## PROVIDED RECORDS
****************

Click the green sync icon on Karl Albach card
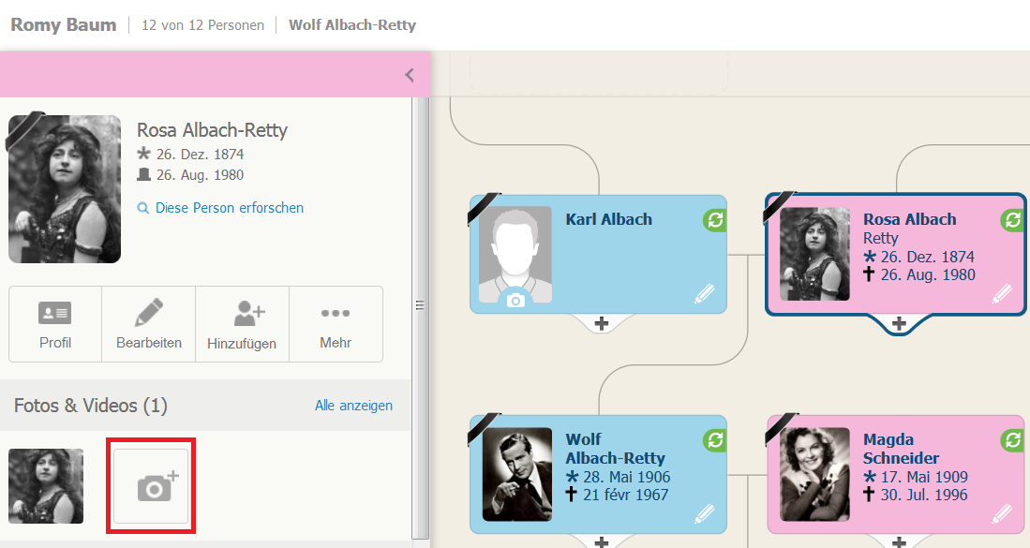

****************

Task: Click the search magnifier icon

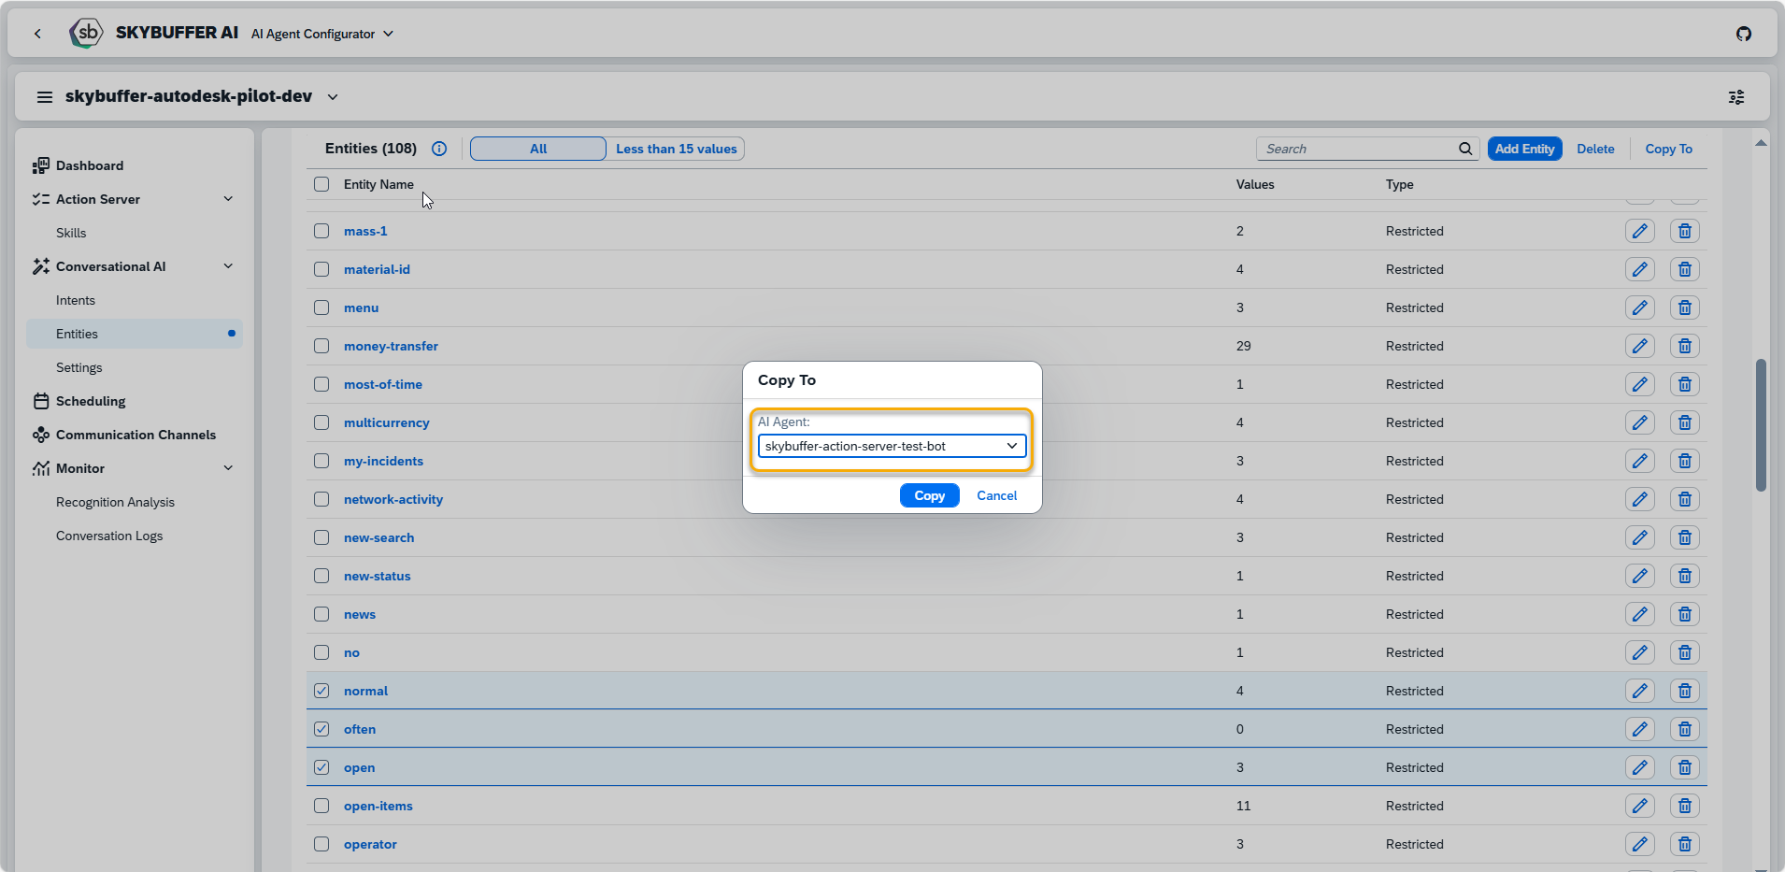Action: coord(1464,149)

****************

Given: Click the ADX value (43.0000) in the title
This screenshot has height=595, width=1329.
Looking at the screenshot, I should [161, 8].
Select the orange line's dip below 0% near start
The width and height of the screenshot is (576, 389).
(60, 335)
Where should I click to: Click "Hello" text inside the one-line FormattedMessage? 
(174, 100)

****************

## EXERCISE REQUIREMENTS
Please gather every line from the listing above that contains the word "Click".

## RESPONSE TO THIS EXERCISE
Click the green sync icon on Karl Albach card
Task: Click the search magnifier icon
Given: Click the ADX value (43.0000) in the title
Where should I click to: Click "Hello" text inside the one-line FormattedMessage? 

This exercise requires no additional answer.